*Extracted text*.
Lenders Miss Chance as U.S. High Court Housing-Bias Case Settles

By | November 14, 2013

The settlement of a New Jersey housing-bias lawsuit scuttles a U.S. Supreme Court showdown that might have shielded lenders from discrimination suits pressed by the Obama administration.

The Supreme Court had been set to hear arguments next month in the case, a clash between the town of Mount Holly and residents who sued over the redevelopment of a predominantly minority neighborhood. The Mount Holly town council yesterday approved settlement of the dispute.

The accord averts the prospect of a watershed change in the scope of the 1968 Fair Housing Act and a separate law the administration has used against lenders. The court was considering requiring proof of intentional discrimination and barring “disparate impact” claims, which focus on the effect of a disputed policy without requiring evidence of intent.

President Barack Obama’s administration is relying on disparate-impact arguments in suits over housing and auto loans. Bank of America Corp., Wells Fargo & Co. and SunTrust Banks Inc. have agreed to pay at least $480 million to settle claims since December 2011. The U.S. Consumer Financial Protection Bureau has embraced the disparate-impact approach under the Equal Credit Opportunity Act.

The settlement is a missed opportunity for lenders, said Camden Fine, president of the Independent Community Bankers of America, which represents smaller lenders. He said legal uncertainty over disparate impact is “creating havoc among lenders.”

‘Solid Lenders’

“The government is using these issues as clubs to force otherwise solid lenders to do the government’s bidding on whatever social outcome they want,” Fine said in an e-mail. “This has got to stop or the very people they are purportedly trying to help will find it more and more difficult to get credit.”

*Prompt*.
How would you continue the article on the Mount Holly housing-bias settlement, starting after its last paragraph? The lines that follow come from a separate source.

*Material*.
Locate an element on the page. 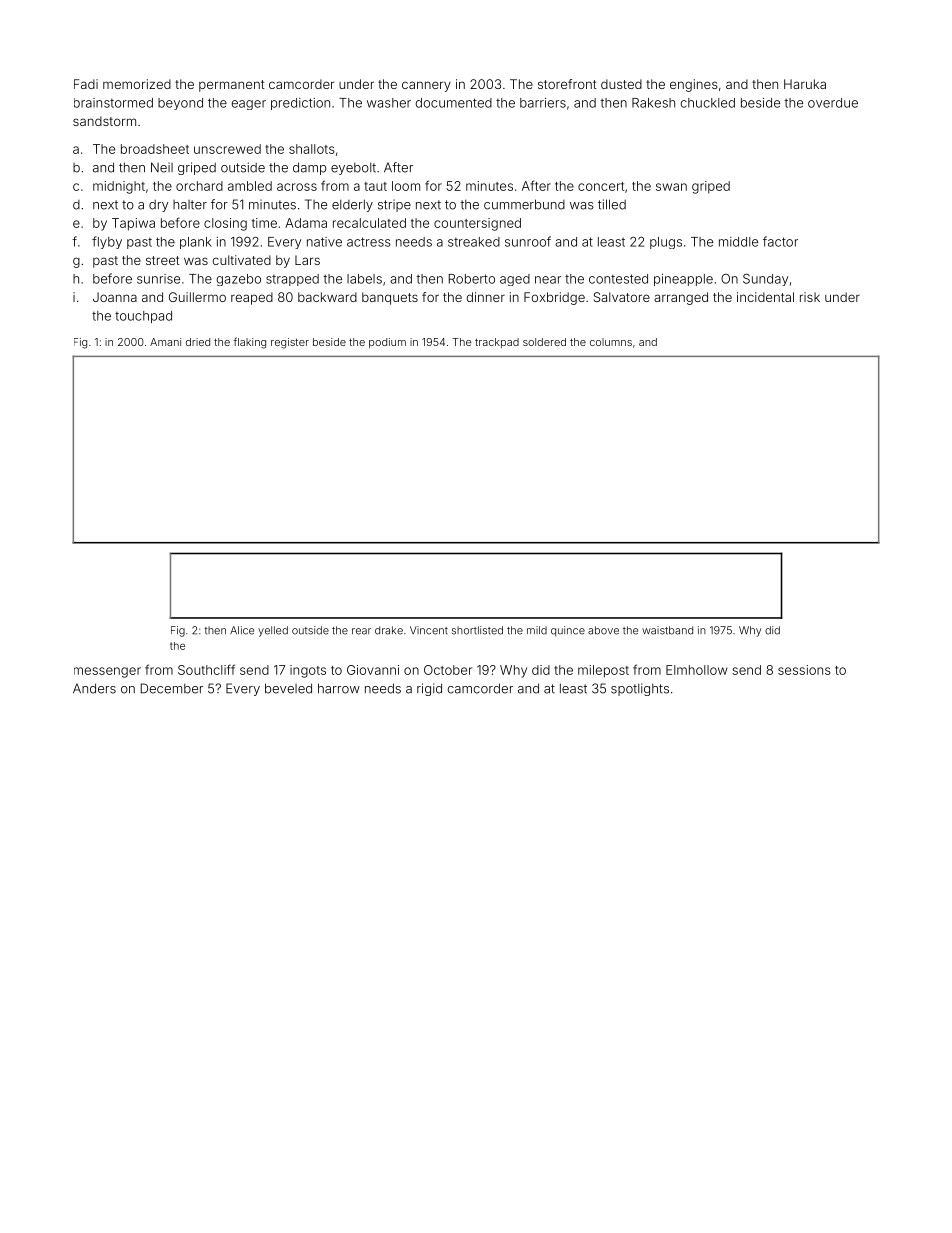 This document has height=1233, width=952. permanent is located at coordinates (232, 86).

*Result for this task*.
Civil-rights advocates said they feared the court would invalidate the disparate-impact approach, changing the law across the country.

The Supreme Court under Chief Justice John Roberts has cut back legal protections for racial minorities in other contexts. In June, a divided court struck down a core part of the 1965 Voting Rights Act, which opened the polls to millions of Southern blacks.

Given those rulings, “I wouldn’t be too eager to have this bench decide a disparate-impact housing claim,” said Elizabeth Wydra, a lawyer with the Washington-based Constitutional Accountability Center, which filed a brief backing disparate- impact claims.

Appeals Courts

Eleven courts of appeals have ruled on the issue, and all have said the Fair Housing Act allows disparate-impact claims.

The high court will have another opportunity to take up the issue. The insurance industry in June sued to challenge a Department of Housing and Urban Development rule that interprets the Fair Housing Act as allowing such claims.

The settlement marks the second time the high court has agreed to rule on the issue, only to see a case disappear. A dispute involving St. Paul, Minnesota, was scuttled in 2012 when the city dropped its appeal at the Obama administration’s urging.

The housing case stems from an effort by Mount Holly to redevelop what it said was a blighted, high-crime area. Known as the Gardens, the neighborhood was originally built to provide homes for returning World War II veterans and their growing families. In more recent years, the Gardens was the only predominantly black and Hispanic area in town, with 75 percent minority residents in 329 residential units.

Vacant Lots

The town began buying homes in the Gardens, in most cases paying $30,000 to $50,000, until only 70 remained in private hands. The redevelopment effort has since stalled, even as the town has destroyed scores of homes and accumulated $18 million in debt. No new houses have been built, and the remaining structures now form a patchwork amid vacant lots.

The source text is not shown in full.